DelFresco Pure (Kingsville, ON) started growing strawberries as a 1-acre pilot project. After overwhelming success, it expanded to another 10 acres, with production starting in 2017, and its strawberries branded under “YES!Berries Your Everyday Snack!” Another 6-acre expansion, with an HPS lighting system added in, took place in 2019, bringing DelFresco Pure to a total of 17 acres for the 2019 season, and making it one of Ontario’s largest greenhouses with controlled-environment strawberries cultivated under grow lights.

DelFresco Pure berries grow in recycled growing medium in long white gutters set at chest height for easy harvesting. Plants have access to plenty of sun and nutrient-rich water. DelFresco uses an integrated pest management system, which utilizes ladybugs as biological controls, reducing the need for pesticides.

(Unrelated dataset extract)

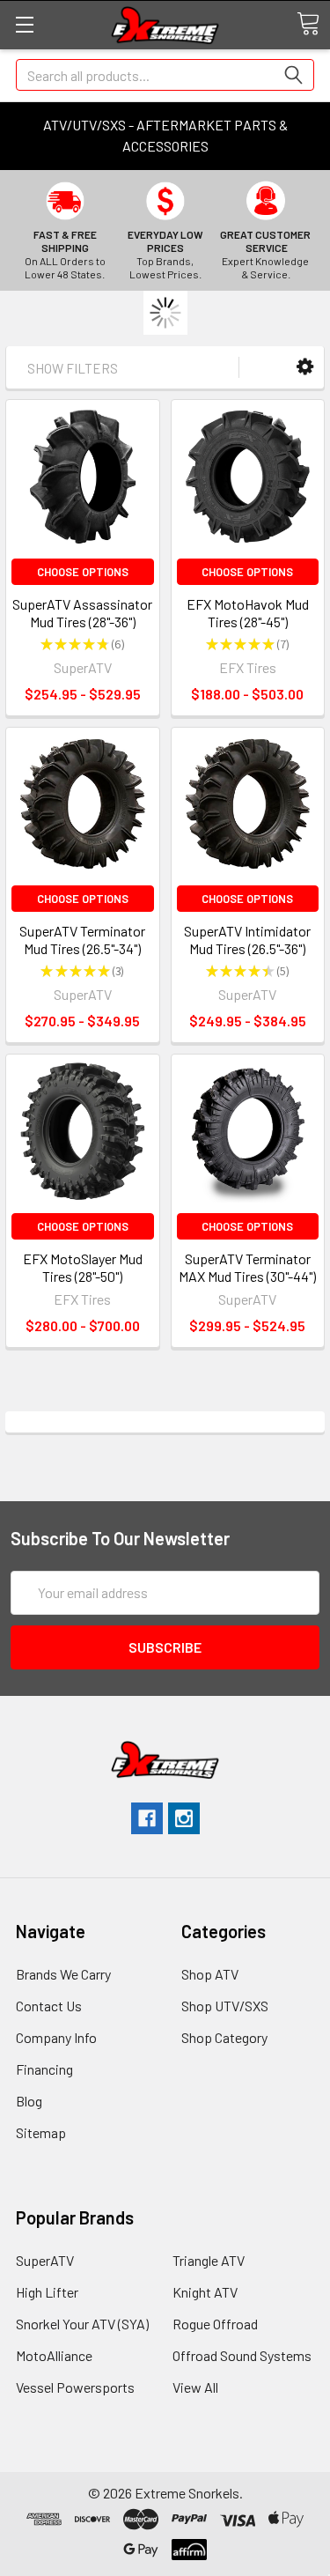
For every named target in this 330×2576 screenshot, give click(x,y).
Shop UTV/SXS (224, 2005)
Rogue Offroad (215, 2323)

It also introduces bumblebees into its greenhouses to pollinate the plants and flowers.

Indoor Niche Crop Potential of Berries a High Likelihood

There’s lots of adaptation going on with the 300 or so growers working on year-round production who belong to the Berry Growers of Ontario Association. General Manager Kevin Schooley represents the strawberry (raspberry and blueberry) growers and says greenhouse growing is still relatively new, responding to a need for year-round product with some large vegetable greenhouses converting to berries.

“Berry fertility is different, watering needs are different, and you need to find suitable day-neutral varieties (‘Albion’ and ‘Monterey’ are popular), so there’s a learning curve, but with our growing expertise, we’re carving out our niche,” he says.

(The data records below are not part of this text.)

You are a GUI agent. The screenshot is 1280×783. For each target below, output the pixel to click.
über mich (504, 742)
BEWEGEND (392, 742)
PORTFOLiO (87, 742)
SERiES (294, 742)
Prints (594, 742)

The Quest for Year-Round Production Continues

Industry research continues full force at The Ohio State University in Dr. Chieri Kubota’s Strawberry Lab, where researchers are trying to determine if, like in Europe and Asia, strawberries produced indoors and off-season can find a place in the market.

Kubota arrived in Ohio after doing initial research on hydroponic and soilless strawberry production at the Controlled Environment Agriculture Center in Tucson, AZ.

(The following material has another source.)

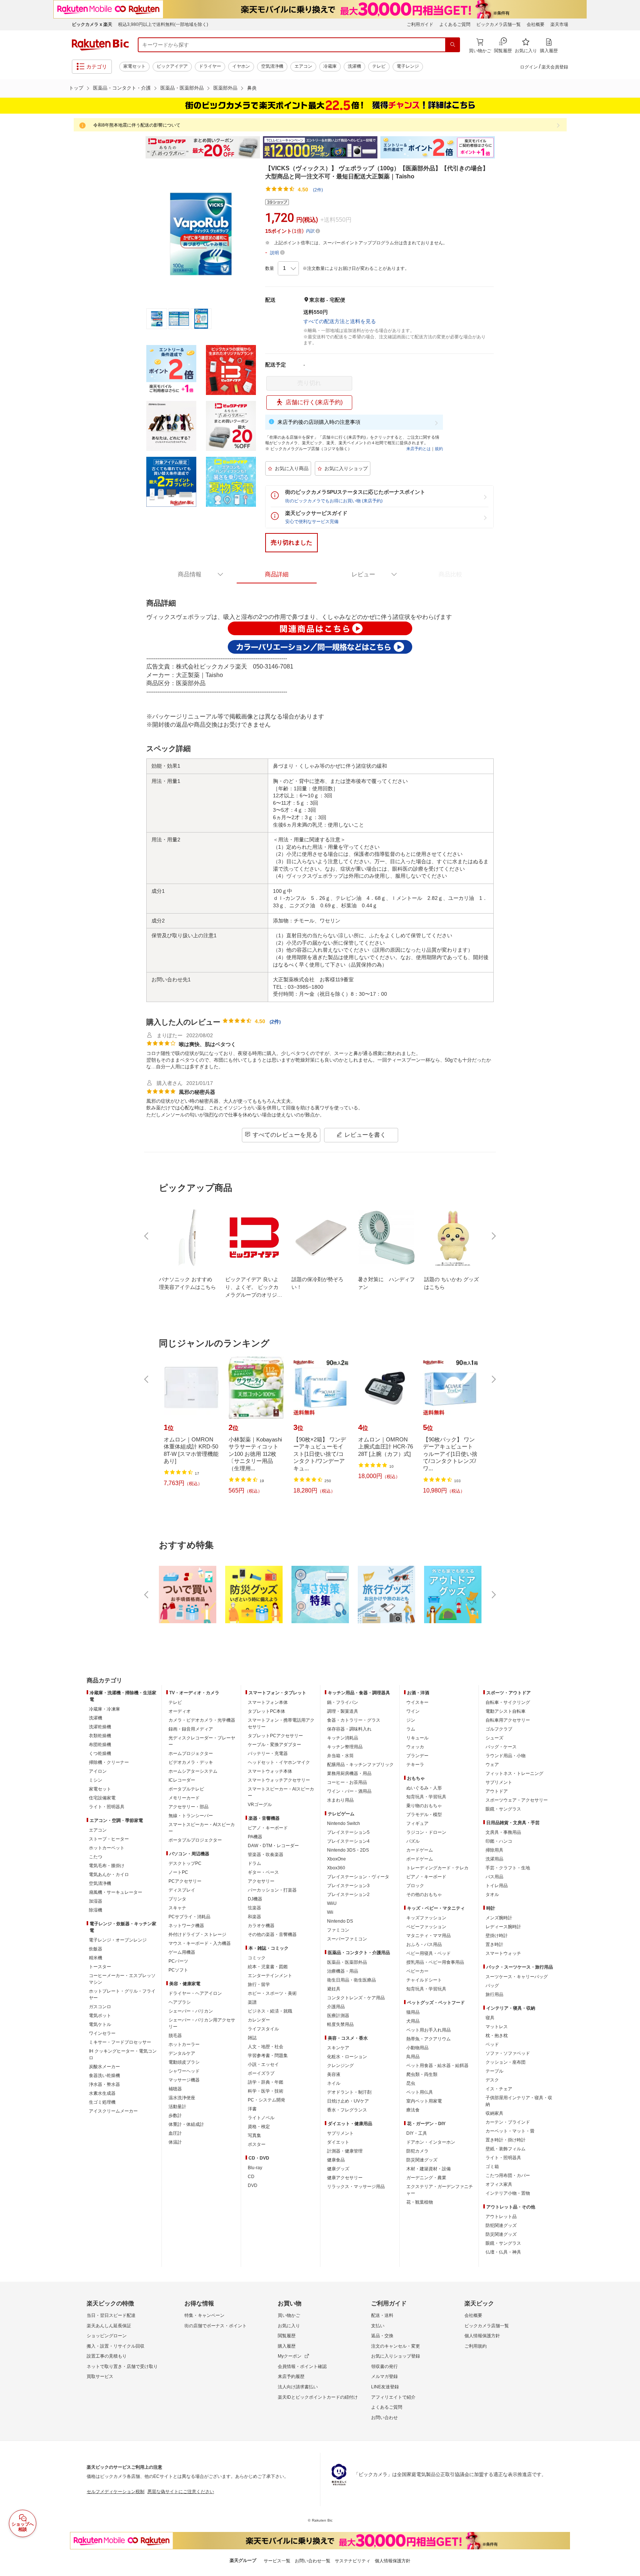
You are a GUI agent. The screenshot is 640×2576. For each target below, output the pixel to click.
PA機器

“The goal of our project was to establish sustainable, off-season hydroponic strawberries in the desert southwest, where there currently is very limited berry production despite a strong greenhouse industry that conducts year-round tomato production,” she says.

At her Ohio lab, Kubota’s greenhouse glass comes in the form of a film covering material called ETFE (ethylene tetrafluoroethylene). She says she sees a growing future for greenhouse-grown product.

“There are so many difficulties in growing strawberries outdoors in places like California — climate changes, water and labor shortages, plant diseases, and then having to ship product across the country for sale,” Kubota says. “It just makes sense to me to work on berries as a potential U.S. greenhouse crop that has already proven itself in greenhouses in Europe, Japan, China, Korea, the Netherlands, and other places.”

Kubota’s successful efforts have relied on production cycles of varieties. ‘Albion’ from University of California Davis has been her preferred standard — “very flavorful,” she says, with acceptable productivity.

Kubota maintains that any grower who has worked with substrate production in any kind of plants in a greenhouse can readily work with strawberries and their need for good root structure, water, and nutrients in a controlled environment.

“Good transplants with quality planting materials are a necessity for greenhouse production, and the U.S. strawberry nursery industry needs to focus on that,” she says. “If we combine off-season greenhouse production with an open-field season and perhaps a high tunnel tabletop effort in between, we can sustainably offer fresh berries in any location in the country year-round. The integration of these capabilities would meet market demand.”


Monitor Demand

If you’re thinking about growing strawberries and statistical data is your thing, consider — Statewide in California, strawberry producers shipped nearly 202 million trays last year, down a bit from 2018 but up from 2017 production.

Last growing season, California berry farmers grew and picked 169.5 million strawberries. This year, weekly production totals statewide could approach 10 million trays by late May. How much of that demand could be filled by a greenhouse-grown crop?